## [Instructions for the task]
Arrange the data as a numbered list, starting at the line containing "Detalhes (37, 1120)" and ending at the line containing "Ano de fabrico (51, 926)", with both lines included and any blank lines omitted.

## [Word and element pointing entries]
>>>>>
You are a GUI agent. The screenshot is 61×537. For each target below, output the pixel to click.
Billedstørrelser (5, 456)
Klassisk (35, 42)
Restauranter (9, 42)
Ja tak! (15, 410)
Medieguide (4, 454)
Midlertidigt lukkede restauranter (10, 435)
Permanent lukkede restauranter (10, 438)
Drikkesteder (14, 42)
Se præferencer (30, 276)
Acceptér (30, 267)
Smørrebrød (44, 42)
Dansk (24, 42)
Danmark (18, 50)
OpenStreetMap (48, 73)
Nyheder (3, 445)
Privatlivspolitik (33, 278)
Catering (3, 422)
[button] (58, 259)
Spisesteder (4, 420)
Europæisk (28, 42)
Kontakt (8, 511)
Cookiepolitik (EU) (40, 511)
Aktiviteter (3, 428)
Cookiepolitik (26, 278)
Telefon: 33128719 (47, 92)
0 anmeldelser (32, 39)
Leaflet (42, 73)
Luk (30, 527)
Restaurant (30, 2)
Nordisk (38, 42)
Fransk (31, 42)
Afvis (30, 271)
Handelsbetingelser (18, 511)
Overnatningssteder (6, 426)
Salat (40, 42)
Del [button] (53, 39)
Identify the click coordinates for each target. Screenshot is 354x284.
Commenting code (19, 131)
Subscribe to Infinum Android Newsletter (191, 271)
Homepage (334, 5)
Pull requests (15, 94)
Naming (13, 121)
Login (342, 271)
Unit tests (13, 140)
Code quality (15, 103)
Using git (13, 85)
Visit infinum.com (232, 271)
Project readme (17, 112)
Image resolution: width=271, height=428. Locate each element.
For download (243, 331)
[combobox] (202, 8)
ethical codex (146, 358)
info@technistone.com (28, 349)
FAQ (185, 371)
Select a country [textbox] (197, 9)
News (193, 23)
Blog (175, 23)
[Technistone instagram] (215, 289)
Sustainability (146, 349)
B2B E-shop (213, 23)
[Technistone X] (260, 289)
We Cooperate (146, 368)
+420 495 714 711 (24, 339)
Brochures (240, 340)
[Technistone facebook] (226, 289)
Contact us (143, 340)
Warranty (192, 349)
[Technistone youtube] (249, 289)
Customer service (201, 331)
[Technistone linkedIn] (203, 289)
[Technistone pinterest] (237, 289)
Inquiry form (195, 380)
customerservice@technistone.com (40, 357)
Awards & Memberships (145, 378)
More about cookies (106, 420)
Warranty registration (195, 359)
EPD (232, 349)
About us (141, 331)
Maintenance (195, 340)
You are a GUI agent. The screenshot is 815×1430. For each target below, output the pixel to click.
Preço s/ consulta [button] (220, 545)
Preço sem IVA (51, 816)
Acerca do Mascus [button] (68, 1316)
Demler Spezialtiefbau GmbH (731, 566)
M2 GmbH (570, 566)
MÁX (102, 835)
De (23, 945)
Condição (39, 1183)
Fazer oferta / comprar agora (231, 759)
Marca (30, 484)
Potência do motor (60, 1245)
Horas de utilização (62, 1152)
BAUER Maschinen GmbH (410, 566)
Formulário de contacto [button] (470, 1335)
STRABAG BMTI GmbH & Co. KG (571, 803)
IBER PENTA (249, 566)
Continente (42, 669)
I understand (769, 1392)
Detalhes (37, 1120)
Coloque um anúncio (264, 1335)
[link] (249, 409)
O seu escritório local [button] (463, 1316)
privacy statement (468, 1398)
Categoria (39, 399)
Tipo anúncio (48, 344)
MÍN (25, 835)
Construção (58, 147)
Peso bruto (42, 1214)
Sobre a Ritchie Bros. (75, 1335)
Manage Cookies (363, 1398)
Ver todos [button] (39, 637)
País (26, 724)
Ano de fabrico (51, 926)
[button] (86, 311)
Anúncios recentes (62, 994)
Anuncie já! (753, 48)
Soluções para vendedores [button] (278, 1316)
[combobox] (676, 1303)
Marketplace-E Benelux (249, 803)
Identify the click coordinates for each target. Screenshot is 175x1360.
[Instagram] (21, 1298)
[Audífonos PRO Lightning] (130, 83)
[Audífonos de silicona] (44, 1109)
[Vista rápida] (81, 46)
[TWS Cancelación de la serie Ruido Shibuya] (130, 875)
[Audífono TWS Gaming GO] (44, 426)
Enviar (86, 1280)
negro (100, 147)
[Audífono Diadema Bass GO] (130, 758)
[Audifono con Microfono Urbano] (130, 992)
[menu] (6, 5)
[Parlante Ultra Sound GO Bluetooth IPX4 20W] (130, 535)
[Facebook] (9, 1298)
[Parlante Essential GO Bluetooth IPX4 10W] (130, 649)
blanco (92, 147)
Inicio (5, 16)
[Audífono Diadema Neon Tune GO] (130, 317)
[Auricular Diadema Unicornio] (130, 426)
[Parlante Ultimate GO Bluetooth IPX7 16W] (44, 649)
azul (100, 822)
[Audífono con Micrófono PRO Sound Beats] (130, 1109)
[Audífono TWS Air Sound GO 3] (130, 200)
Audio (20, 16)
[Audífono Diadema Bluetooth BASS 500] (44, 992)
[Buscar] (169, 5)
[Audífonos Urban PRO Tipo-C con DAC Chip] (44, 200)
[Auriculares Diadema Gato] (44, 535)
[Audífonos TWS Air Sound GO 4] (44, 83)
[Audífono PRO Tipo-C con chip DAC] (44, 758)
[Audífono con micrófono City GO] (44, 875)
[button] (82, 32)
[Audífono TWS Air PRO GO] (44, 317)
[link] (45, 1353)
<<<<<
>>>>>
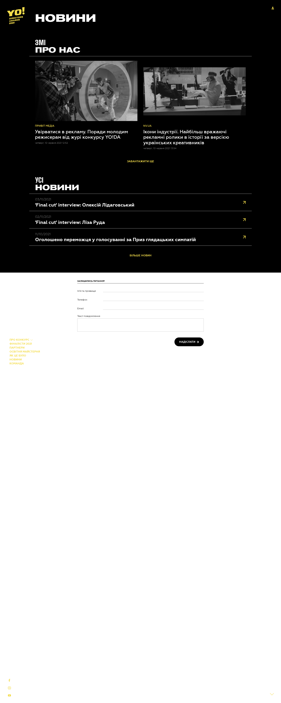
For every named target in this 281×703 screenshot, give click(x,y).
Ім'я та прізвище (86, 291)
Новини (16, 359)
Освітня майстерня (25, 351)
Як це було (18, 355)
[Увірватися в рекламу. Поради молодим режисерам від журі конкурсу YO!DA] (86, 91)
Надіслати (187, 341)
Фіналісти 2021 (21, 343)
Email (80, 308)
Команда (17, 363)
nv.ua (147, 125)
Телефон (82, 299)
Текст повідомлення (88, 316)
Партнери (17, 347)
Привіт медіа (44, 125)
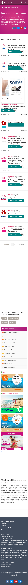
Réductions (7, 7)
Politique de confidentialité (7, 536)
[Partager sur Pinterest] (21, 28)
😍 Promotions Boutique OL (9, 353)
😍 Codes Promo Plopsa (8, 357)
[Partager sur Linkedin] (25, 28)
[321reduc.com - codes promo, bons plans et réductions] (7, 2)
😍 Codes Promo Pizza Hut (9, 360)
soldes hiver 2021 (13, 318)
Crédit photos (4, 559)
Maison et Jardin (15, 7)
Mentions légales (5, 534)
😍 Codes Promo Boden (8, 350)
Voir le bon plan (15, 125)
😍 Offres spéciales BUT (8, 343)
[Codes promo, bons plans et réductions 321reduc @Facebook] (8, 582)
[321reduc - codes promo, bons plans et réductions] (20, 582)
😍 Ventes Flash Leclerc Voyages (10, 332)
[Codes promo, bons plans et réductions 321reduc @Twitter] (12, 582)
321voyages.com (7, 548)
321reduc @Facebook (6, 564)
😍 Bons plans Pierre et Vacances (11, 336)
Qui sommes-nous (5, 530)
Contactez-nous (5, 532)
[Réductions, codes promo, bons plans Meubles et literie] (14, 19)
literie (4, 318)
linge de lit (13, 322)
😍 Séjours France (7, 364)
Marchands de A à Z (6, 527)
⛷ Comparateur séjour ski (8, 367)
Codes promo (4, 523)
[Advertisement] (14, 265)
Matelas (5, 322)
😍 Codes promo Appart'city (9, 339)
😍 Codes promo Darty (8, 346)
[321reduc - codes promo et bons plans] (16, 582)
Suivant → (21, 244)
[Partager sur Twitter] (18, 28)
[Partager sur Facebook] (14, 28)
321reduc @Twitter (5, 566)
<<<<<
## [Expected output]
1. Detalhes (37, 1120)
2. Coloque um anúncio (264, 1335)
3. [link] (249, 409)
4. O seu escritório local [button] (463, 1316)
5. privacy statement (468, 1398)
6. Categoria (39, 399)
7. Tipo anúncio (48, 344)
8. MÍN (25, 835)
9. Construção (58, 147)
10. Peso bruto (42, 1214)
11. Sobre a Ritchie Bros. (75, 1335)
12. Manage Cookies (363, 1398)
13. Ver todos [button] (39, 637)
14. País (26, 724)
15. Ano de fabrico (51, 926)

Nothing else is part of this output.